Entries supplied:

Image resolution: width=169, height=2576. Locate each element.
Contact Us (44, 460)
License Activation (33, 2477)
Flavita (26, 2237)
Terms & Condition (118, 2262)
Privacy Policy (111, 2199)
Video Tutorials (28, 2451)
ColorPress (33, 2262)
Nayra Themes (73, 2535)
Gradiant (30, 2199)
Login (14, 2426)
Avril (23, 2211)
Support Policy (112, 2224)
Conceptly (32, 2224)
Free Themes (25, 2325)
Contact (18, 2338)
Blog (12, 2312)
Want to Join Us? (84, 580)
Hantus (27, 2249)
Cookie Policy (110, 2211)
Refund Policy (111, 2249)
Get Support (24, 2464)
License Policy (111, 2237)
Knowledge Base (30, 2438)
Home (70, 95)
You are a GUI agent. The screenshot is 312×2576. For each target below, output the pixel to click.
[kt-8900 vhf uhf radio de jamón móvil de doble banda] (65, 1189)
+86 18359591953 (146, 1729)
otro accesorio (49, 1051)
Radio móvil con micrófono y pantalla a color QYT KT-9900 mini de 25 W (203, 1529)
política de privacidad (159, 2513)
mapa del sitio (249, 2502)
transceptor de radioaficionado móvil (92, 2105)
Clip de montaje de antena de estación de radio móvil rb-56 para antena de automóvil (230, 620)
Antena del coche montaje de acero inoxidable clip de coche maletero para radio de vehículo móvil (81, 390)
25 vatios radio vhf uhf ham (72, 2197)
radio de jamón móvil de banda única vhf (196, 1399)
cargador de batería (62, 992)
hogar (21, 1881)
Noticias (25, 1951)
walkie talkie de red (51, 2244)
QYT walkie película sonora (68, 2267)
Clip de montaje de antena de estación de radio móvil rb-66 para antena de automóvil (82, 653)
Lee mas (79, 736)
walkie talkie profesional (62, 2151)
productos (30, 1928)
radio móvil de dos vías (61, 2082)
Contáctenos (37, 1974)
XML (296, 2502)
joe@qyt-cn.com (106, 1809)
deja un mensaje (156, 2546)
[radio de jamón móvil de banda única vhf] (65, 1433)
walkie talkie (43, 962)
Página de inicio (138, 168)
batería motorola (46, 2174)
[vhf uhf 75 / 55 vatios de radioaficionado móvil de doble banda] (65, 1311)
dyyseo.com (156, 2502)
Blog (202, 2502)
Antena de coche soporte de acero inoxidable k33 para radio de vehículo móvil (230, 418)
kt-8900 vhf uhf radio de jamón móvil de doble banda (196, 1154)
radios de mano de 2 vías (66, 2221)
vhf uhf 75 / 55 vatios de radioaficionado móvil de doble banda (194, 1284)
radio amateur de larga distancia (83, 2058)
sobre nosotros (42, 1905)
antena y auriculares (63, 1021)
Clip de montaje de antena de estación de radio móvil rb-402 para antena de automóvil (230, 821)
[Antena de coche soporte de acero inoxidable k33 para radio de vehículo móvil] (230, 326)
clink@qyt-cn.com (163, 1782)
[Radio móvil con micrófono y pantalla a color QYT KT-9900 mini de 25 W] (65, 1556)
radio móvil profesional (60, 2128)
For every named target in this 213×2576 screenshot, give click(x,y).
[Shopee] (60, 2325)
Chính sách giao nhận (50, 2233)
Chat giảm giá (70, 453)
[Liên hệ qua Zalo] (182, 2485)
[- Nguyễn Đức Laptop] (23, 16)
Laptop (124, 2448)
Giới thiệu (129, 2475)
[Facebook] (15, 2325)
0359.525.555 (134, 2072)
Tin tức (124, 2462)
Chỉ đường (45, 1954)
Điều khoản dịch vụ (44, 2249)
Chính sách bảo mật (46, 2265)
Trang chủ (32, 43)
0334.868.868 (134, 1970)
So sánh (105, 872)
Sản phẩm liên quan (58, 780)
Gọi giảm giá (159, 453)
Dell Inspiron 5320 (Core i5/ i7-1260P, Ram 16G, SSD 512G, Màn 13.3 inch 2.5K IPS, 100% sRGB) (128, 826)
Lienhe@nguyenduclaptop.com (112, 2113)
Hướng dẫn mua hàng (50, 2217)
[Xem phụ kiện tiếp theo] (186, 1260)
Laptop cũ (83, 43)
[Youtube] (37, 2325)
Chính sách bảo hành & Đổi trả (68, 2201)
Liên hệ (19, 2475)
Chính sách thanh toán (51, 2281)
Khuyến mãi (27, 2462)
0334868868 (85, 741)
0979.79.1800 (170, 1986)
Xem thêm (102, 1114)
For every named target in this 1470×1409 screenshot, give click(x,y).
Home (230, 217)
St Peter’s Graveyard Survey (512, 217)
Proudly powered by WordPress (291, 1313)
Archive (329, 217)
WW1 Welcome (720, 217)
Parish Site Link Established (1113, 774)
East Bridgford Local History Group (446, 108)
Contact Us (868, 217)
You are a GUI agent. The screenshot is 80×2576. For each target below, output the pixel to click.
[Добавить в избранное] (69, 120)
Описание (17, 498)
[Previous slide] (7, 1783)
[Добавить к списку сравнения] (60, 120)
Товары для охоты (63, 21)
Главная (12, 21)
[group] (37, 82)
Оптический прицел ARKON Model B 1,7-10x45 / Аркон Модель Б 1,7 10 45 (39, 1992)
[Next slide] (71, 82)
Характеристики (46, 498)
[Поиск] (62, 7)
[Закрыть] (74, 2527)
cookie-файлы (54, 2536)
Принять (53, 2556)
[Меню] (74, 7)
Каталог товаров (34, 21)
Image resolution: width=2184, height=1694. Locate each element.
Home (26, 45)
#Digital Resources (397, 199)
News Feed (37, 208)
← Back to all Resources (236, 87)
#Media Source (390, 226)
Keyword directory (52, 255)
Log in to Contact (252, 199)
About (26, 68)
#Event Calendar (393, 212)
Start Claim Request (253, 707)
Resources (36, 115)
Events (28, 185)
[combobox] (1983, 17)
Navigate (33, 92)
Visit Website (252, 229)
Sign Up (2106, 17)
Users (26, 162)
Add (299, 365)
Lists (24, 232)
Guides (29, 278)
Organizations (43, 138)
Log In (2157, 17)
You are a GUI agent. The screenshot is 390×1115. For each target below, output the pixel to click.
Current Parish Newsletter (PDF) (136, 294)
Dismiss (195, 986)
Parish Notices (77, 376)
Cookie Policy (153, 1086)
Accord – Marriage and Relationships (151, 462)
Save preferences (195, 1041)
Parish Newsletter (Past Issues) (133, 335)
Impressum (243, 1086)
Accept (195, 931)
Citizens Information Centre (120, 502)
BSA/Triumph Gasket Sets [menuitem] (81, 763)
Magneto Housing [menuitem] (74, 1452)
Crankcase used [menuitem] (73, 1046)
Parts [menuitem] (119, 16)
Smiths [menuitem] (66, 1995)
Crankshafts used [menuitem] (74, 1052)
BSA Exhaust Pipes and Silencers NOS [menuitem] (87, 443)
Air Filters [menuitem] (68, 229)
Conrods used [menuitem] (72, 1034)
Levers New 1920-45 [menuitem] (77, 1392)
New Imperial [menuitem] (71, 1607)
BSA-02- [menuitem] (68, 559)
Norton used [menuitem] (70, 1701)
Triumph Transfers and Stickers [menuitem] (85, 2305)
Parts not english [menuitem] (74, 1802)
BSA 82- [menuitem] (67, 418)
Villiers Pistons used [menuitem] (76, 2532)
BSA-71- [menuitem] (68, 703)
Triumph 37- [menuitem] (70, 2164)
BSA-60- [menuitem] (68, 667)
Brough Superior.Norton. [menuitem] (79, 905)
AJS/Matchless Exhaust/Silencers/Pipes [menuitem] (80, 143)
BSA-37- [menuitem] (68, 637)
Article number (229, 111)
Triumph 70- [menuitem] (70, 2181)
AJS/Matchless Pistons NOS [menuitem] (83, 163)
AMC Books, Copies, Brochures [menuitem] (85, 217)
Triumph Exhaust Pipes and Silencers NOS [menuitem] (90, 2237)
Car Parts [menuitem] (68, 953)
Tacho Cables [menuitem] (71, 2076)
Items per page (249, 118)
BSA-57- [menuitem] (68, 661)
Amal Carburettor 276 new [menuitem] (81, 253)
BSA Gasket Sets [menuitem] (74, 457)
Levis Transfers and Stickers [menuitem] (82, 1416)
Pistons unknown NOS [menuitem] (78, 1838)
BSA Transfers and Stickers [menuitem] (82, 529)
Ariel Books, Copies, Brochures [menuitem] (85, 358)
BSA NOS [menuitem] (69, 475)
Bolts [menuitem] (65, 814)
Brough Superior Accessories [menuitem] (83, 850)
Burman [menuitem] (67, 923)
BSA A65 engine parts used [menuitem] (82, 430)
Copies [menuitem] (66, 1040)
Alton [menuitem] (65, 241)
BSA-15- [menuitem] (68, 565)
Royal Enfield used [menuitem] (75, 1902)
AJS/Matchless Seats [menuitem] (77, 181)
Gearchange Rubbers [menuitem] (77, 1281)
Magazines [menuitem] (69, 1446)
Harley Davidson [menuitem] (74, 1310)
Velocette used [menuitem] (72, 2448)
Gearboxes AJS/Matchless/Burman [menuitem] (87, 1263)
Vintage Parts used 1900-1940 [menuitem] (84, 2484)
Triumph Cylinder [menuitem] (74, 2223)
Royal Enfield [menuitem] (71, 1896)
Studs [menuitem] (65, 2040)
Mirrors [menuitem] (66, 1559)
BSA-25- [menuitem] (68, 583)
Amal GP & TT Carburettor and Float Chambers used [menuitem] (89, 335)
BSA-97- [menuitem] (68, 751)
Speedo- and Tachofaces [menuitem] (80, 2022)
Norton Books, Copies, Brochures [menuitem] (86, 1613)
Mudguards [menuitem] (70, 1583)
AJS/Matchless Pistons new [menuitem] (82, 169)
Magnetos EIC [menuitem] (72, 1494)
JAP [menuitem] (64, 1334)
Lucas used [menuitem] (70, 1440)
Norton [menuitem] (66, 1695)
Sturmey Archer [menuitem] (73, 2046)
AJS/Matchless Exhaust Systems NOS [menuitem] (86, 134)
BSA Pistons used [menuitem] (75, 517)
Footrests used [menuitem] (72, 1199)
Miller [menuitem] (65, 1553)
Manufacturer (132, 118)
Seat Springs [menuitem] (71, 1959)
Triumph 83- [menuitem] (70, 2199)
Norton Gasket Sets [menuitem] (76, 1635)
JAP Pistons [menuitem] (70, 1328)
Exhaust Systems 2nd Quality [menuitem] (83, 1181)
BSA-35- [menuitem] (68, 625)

Exercise brief: All lines from the first line of the listing above through the line containing "Support Policy (112, 2224)" are to be retyped exactly. Leave out any other line.

Solution:
Image resolution: width=169, height=2576. Locate each element.
Contact Us (44, 460)
License Activation (33, 2477)
Flavita (26, 2237)
Terms & Condition (118, 2262)
Privacy Policy (111, 2199)
Video Tutorials (28, 2451)
ColorPress (33, 2262)
Nayra Themes (73, 2535)
Gradiant (30, 2199)
Login (14, 2426)
Avril (23, 2211)
Support Policy (112, 2224)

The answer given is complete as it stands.